### Records for the exercise
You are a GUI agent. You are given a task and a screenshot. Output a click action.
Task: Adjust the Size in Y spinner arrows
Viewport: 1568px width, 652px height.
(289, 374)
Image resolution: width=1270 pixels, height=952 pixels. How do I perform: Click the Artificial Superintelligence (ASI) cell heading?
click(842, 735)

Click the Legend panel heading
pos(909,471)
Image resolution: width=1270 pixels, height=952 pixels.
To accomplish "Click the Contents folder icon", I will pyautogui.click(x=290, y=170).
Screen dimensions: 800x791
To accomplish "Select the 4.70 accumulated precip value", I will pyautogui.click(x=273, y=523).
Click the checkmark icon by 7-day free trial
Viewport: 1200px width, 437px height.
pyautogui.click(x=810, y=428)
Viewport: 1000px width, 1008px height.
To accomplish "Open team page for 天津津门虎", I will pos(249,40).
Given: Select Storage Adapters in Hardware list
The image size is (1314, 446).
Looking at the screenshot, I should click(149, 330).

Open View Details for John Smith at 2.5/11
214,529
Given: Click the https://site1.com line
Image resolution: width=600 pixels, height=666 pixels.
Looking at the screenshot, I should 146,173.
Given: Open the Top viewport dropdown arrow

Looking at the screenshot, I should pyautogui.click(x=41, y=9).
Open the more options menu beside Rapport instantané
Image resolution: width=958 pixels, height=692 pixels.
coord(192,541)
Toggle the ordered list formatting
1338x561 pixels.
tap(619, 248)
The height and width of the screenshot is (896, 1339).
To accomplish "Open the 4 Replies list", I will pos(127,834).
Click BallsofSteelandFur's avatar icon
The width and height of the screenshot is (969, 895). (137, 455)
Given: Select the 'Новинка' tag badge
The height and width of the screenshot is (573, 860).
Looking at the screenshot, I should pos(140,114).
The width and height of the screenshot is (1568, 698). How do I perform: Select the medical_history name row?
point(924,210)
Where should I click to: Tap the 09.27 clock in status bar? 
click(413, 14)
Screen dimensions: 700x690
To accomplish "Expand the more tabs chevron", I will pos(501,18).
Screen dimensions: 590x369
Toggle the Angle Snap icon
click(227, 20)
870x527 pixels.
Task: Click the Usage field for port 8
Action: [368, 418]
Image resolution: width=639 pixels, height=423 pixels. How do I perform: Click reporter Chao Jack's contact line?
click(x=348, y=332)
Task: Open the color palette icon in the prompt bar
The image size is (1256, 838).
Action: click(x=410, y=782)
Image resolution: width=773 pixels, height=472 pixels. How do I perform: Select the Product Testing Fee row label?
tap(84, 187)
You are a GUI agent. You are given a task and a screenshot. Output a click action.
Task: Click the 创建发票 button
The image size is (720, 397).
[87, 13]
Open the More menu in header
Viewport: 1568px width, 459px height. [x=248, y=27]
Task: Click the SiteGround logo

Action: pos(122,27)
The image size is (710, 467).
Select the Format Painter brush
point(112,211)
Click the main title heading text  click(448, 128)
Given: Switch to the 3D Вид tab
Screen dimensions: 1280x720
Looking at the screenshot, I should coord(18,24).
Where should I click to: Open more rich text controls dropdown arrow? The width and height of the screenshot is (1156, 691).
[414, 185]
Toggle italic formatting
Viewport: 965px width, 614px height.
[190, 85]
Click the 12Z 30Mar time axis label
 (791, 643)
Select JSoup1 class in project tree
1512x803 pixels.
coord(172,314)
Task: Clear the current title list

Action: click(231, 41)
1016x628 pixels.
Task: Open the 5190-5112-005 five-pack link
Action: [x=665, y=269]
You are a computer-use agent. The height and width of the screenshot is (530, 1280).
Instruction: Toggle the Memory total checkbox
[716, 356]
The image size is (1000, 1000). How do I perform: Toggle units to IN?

### Work request
I'd like every record written out exactly as given.

### Result of this exercise
You are a GUI agent. You are given a task and a screenshot. Output a click action.
Task: Adjust the Size in Y spinner arrows
Viewport: 1568px width, 652px height.
(289, 374)
Image resolution: width=1270 pixels, height=952 pixels. How do I perform: Click the Artificial Superintelligence (ASI) cell heading?
click(842, 735)

Click the Legend panel heading
pos(909,471)
Image resolution: width=1270 pixels, height=952 pixels.
To accomplish "Click the Contents folder icon", I will pyautogui.click(x=290, y=170).
Screen dimensions: 800x791
To accomplish "Select the 4.70 accumulated precip value", I will pyautogui.click(x=273, y=523).
Click the checkmark icon by 7-day free trial
Viewport: 1200px width, 437px height.
pyautogui.click(x=810, y=428)
Viewport: 1000px width, 1008px height.
To accomplish "Open team page for 天津津门虎", I will pos(249,40).
Given: Select Storage Adapters in Hardware list
The image size is (1314, 446).
Looking at the screenshot, I should click(149, 330).

Open View Details for John Smith at 2.5/11
214,529
Given: Click the https://site1.com line
Image resolution: width=600 pixels, height=666 pixels.
Looking at the screenshot, I should 146,173.
Given: Open the Top viewport dropdown arrow

Looking at the screenshot, I should pyautogui.click(x=41, y=9).
Open the more options menu beside Rapport instantané
Image resolution: width=958 pixels, height=692 pixels.
coord(192,541)
Toggle the ordered list formatting
1338x561 pixels.
tap(619, 248)
The height and width of the screenshot is (896, 1339).
To accomplish "Open the 4 Replies list", I will pos(127,834).
Click BallsofSteelandFur's avatar icon
The width and height of the screenshot is (969, 895). (137, 455)
Given: Select the 'Новинка' tag badge
The height and width of the screenshot is (573, 860).
Looking at the screenshot, I should pos(140,114).
The width and height of the screenshot is (1568, 698). How do I perform: Select the medical_history name row?
point(924,210)
Where should I click to: Tap the 09.27 clock in status bar? 
click(413, 14)
Screen dimensions: 700x690
To accomplish "Expand the more tabs chevron", I will pos(501,18).
Screen dimensions: 590x369
Toggle the Angle Snap icon
click(227, 20)
870x527 pixels.
Task: Click the Usage field for port 8
Action: [368, 418]
Image resolution: width=639 pixels, height=423 pixels. How do I perform: Click reporter Chao Jack's contact line?
click(x=348, y=332)
Task: Open the color palette icon in the prompt bar
The image size is (1256, 838).
Action: click(x=410, y=782)
Image resolution: width=773 pixels, height=472 pixels. How do I perform: Select the Product Testing Fee row label?
tap(84, 187)
You are a GUI agent. You are given a task and a screenshot. Output a click action.
Task: Click the 创建发票 button
The image size is (720, 397).
[87, 13]
Open the More menu in header
Viewport: 1568px width, 459px height. [x=248, y=27]
Task: Click the SiteGround logo

Action: pos(122,27)
The image size is (710, 467).
Select the Format Painter brush
point(112,211)
Click the main title heading text  click(448, 128)
Given: Switch to the 3D Вид tab
Screen dimensions: 1280x720
Looking at the screenshot, I should coord(18,24).
Where should I click to: Open more rich text controls dropdown arrow? The width and height of the screenshot is (1156, 691).
[414, 185]
Toggle italic formatting
Viewport: 965px width, 614px height.
[190, 85]
Click the 12Z 30Mar time axis label
 (791, 643)
Select JSoup1 class in project tree
1512x803 pixels.
coord(172,314)
Task: Clear the current title list

Action: click(231, 41)
1016x628 pixels.
Task: Open the 5190-5112-005 five-pack link
Action: [x=665, y=269]
You are a computer-use agent. The height and width of the screenshot is (530, 1280).
Instruction: Toggle the Memory total checkbox
[716, 356]
The image size is (1000, 1000). How do I perform: Toggle units to IN?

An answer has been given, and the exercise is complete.